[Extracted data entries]
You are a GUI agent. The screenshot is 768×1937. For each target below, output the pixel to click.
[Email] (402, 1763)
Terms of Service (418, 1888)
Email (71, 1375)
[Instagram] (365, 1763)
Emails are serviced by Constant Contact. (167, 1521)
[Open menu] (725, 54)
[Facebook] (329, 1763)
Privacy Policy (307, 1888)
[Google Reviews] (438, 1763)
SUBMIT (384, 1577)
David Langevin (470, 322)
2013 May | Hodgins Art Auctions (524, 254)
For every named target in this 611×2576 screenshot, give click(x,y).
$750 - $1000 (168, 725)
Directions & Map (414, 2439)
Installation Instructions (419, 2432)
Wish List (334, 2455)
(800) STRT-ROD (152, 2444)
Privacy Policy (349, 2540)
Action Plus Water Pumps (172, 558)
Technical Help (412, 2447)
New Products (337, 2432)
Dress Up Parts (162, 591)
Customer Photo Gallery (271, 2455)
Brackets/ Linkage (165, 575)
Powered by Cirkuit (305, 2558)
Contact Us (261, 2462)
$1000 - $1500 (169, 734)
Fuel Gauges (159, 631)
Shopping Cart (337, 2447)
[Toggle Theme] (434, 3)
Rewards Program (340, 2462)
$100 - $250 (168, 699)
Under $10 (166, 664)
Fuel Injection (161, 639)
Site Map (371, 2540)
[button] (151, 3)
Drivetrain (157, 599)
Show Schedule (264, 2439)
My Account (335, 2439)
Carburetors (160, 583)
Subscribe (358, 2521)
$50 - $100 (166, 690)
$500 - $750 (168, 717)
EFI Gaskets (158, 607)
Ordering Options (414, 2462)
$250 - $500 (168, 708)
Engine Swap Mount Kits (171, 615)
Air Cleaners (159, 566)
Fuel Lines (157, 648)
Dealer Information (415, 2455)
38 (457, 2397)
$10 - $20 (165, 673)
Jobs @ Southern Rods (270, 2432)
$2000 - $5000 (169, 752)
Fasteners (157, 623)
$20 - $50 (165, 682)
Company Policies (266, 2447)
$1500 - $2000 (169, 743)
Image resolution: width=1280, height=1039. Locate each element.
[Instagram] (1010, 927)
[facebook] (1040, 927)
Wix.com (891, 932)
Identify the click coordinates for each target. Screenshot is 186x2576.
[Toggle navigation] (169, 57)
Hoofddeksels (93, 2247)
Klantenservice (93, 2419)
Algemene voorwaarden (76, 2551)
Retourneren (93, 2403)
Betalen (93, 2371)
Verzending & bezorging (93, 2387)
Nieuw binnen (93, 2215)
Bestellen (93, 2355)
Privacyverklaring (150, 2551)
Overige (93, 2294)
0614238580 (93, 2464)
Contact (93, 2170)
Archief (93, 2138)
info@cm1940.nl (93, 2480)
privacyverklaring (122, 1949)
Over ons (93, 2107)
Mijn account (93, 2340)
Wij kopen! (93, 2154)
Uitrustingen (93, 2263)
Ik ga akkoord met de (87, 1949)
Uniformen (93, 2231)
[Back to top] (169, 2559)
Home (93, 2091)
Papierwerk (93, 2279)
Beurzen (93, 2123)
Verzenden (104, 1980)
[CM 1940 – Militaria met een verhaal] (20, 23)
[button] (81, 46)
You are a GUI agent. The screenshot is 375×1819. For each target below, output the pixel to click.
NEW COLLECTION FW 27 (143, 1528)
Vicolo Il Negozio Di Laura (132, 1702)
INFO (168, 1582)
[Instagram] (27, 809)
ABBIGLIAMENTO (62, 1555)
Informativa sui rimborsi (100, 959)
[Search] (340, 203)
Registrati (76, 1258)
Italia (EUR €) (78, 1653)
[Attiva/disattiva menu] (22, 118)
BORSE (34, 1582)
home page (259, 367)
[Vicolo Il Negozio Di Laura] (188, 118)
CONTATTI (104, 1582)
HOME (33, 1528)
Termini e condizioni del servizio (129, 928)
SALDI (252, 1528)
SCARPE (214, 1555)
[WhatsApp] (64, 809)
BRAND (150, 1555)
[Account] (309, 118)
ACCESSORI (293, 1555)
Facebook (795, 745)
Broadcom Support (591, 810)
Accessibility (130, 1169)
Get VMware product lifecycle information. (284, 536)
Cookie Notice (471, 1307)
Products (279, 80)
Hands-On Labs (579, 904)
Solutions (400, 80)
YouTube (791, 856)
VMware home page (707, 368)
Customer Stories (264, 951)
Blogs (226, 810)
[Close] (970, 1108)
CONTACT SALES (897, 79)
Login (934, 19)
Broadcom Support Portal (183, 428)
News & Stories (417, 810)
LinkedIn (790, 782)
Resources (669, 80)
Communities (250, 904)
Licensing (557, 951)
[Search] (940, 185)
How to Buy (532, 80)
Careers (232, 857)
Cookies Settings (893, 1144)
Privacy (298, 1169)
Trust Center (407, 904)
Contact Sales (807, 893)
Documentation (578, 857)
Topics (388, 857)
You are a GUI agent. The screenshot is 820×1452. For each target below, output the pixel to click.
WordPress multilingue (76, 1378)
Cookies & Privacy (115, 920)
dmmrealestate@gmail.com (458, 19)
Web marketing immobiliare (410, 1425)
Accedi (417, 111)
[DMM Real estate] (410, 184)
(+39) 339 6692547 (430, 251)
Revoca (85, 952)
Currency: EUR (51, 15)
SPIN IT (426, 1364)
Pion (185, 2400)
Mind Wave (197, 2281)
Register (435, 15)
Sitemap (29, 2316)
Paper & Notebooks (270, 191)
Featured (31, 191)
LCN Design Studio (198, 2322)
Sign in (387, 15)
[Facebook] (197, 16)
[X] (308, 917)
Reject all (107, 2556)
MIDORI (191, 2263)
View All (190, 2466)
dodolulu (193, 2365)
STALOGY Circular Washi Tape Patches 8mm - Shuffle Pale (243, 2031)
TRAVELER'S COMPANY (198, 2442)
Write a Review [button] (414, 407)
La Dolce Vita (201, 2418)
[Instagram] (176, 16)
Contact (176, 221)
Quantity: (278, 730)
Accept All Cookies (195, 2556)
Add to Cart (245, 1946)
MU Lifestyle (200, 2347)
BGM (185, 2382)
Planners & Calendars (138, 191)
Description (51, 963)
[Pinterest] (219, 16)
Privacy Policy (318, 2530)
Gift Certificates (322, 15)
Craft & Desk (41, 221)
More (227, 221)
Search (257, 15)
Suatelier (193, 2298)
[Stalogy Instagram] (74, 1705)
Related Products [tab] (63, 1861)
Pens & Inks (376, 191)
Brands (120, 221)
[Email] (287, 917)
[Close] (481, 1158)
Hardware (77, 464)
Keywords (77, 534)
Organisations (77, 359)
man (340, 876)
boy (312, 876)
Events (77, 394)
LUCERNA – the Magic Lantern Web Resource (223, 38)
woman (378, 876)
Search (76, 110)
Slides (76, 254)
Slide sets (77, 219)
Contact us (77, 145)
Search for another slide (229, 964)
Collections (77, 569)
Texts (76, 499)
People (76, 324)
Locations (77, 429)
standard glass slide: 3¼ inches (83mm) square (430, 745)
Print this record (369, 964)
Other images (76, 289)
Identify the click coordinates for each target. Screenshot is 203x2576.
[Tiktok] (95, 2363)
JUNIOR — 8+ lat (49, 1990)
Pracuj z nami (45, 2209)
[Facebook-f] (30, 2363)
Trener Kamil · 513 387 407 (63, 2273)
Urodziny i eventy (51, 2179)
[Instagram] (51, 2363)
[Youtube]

TASK TO COMPLETE |
For this exercise, give every entry again exactly as it appears.

RESULT FOR THIS EXERCISE |
You are a GUI agent. The screenshot is 768×1937. For each target below, output the pixel to click.
[Email] (402, 1763)
Terms of Service (418, 1888)
Email (71, 1375)
[Instagram] (365, 1763)
Emails are serviced by Constant Contact. (167, 1521)
[Open menu] (725, 54)
[Facebook] (329, 1763)
Privacy Policy (307, 1888)
[Google Reviews] (438, 1763)
SUBMIT (384, 1577)
David Langevin (470, 322)
2013 May | Hodgins Art Auctions (524, 254)
For every named target in this 611×2576 screenshot, give click(x,y).
$750 - $1000 (168, 725)
Directions & Map (414, 2439)
Installation Instructions (419, 2432)
Wish List (334, 2455)
(800) STRT-ROD (152, 2444)
Privacy Policy (349, 2540)
Action Plus Water Pumps (172, 558)
Technical Help (412, 2447)
New Products (337, 2432)
Dress Up Parts (162, 591)
Customer Photo Gallery (271, 2455)
Brackets/ Linkage (165, 575)
Powered by Cirkuit (305, 2558)
Contact Us (261, 2462)
$1000 - $1500 (169, 734)
Fuel Gauges (159, 631)
Shopping Cart (337, 2447)
[Toggle Theme] (434, 3)
Rewards Program (340, 2462)
$100 - $250 (168, 699)
Under $10 (166, 664)
Fuel Injection (161, 639)
Site Map (371, 2540)
[button] (151, 3)
Drivetrain (157, 599)
Show Schedule (264, 2439)
My Account (335, 2439)
Carburetors (160, 583)
Subscribe (358, 2521)
$50 - $100 (166, 690)
$500 - $750 (168, 717)
EFI Gaskets (158, 607)
Ordering Options (414, 2462)
$250 - $500 (168, 708)
Engine Swap Mount Kits (171, 615)
Air Cleaners (159, 566)
Fuel Lines (157, 648)
Dealer Information (415, 2455)
38 (457, 2397)
$10 - $20 (165, 673)
Jobs @ Southern Rods (270, 2432)
$2000 - $5000 (169, 752)
Fasteners (157, 623)
$20 - $50 (165, 682)
Company Policies (266, 2447)
$1500 - $2000 (169, 743)
Image resolution: width=1280, height=1039. Locate each element.
[Instagram] (1010, 927)
[facebook] (1040, 927)
Wix.com (891, 932)
Identify the click coordinates for each target. Screenshot is 186x2576.
[Toggle navigation] (169, 57)
Hoofddeksels (93, 2247)
Klantenservice (93, 2419)
Algemene voorwaarden (76, 2551)
Retourneren (93, 2403)
Betalen (93, 2371)
Verzending & bezorging (93, 2387)
Nieuw binnen (93, 2215)
Bestellen (93, 2355)
Privacyverklaring (150, 2551)
Overige (93, 2294)
0614238580 (93, 2464)
Contact (93, 2170)
Archief (93, 2138)
info@cm1940.nl (93, 2480)
privacyverklaring (122, 1949)
Over ons (93, 2107)
Mijn account (93, 2340)
Wij kopen! (93, 2154)
Uitrustingen (93, 2263)
Ik ga akkoord met de (87, 1949)
Uniformen (93, 2231)
[Back to top] (169, 2559)
Home (93, 2091)
Papierwerk (93, 2279)
Beurzen (93, 2123)
Verzenden (104, 1980)
[CM 1940 – Militaria met een verhaal] (20, 23)
[button] (81, 46)
You are a GUI agent. The screenshot is 375×1819. For each target below, output the pixel to click.
NEW COLLECTION FW 27 (143, 1528)
Vicolo Il Negozio Di Laura (132, 1702)
INFO (168, 1582)
[Instagram] (27, 809)
ABBIGLIAMENTO (62, 1555)
Informativa sui rimborsi (100, 959)
[Search] (340, 203)
Registrati (76, 1258)
Italia (EUR €) (78, 1653)
[Attiva/disattiva menu] (22, 118)
BORSE (34, 1582)
home page (259, 367)
[Vicolo Il Negozio Di Laura] (188, 118)
CONTATTI (104, 1582)
HOME (33, 1528)
Termini e condizioni del servizio (129, 928)
SALDI (252, 1528)
SCARPE (214, 1555)
[WhatsApp] (64, 809)
BRAND (150, 1555)
[Account] (309, 118)
ACCESSORI (293, 1555)
Facebook (795, 745)
Broadcom Support (591, 810)
Accessibility (130, 1169)
Get VMware product lifecycle information. (284, 536)
Cookie Notice (471, 1307)
Products (279, 80)
Hands-On Labs (579, 904)
Solutions (400, 80)
YouTube (791, 856)
VMware home page (707, 368)
Customer Stories (264, 951)
Blogs (226, 810)
[Close] (970, 1108)
CONTACT SALES (897, 79)
Login (934, 19)
Broadcom Support Portal (183, 428)
News & Stories (417, 810)
LinkedIn (790, 782)
Resources (669, 80)
Communities (250, 904)
Licensing (557, 951)
[Search] (940, 185)
How to Buy (532, 80)
Careers (232, 857)
Cookies Settings (893, 1144)
Privacy (298, 1169)
Trust Center (407, 904)
Contact Sales (807, 893)
Documentation (578, 857)
Topics (388, 857)
You are a GUI agent. The screenshot is 820×1452. For each target below, output the pixel to click.
WordPress multilingue (76, 1378)
Cookies & Privacy (115, 920)
dmmrealestate@gmail.com (458, 19)
Web marketing immobiliare (410, 1425)
Accedi (417, 111)
[DMM Real estate] (410, 184)
(+39) 339 6692547 (430, 251)
Revoca (85, 952)
Currency: EUR (51, 15)
SPIN IT (426, 1364)
Pion (185, 2400)
Mind Wave (197, 2281)
Register (435, 15)
Sitemap (29, 2316)
Paper & Notebooks (270, 191)
Featured (31, 191)
LCN Design Studio (198, 2322)
Sign in (387, 15)
[Facebook] (197, 16)
[X] (308, 917)
Reject all (107, 2556)
MIDORI (191, 2263)
View All (190, 2466)
dodolulu (193, 2365)
STALOGY Circular Washi Tape Patches 8mm - Shuffle Pale (243, 2031)
TRAVELER'S COMPANY (198, 2442)
Write a Review [button] (414, 407)
La Dolce Vita (201, 2418)
[Instagram] (176, 16)
Contact (176, 221)
Quantity: (278, 730)
Accept All Cookies (195, 2556)
Add to Cart (245, 1946)
MU Lifestyle (200, 2347)
BGM (185, 2382)
Planners & Calendars (138, 191)
Description (51, 963)
[Pinterest] (219, 16)
Privacy Policy (318, 2530)
Gift Certificates (322, 15)
Craft & Desk (41, 221)
More (227, 221)
Search (257, 15)
Suatelier (193, 2298)
[Stalogy Instagram] (74, 1705)
Related Products [tab] (63, 1861)
Pens & Inks (376, 191)
Brands (120, 221)
[Email] (287, 917)
[Close] (481, 1158)
Hardware (77, 464)
Keywords (77, 534)
Organisations (77, 359)
man (340, 876)
boy (312, 876)
Events (77, 394)
LUCERNA – the Magic Lantern Web Resource (223, 38)
woman (378, 876)
Search (76, 110)
Slides (76, 254)
Slide sets (77, 219)
Contact us (77, 145)
Search for another slide (229, 964)
Collections (77, 569)
Texts (76, 499)
People (76, 324)
Locations (77, 429)
standard glass slide: 3¼ inches (83mm) square (430, 745)
Print this record (369, 964)
Other images (76, 289)
Identify the click coordinates for each target. Screenshot is 203x2576.
[Tiktok] (95, 2363)
JUNIOR — 8+ lat (49, 1990)
Pracuj z nami (45, 2209)
[Facebook-f] (30, 2363)
Trener Kamil · 513 387 407 (63, 2273)
Urodziny i eventy (51, 2179)
[Instagram] (51, 2363)
[Youtube]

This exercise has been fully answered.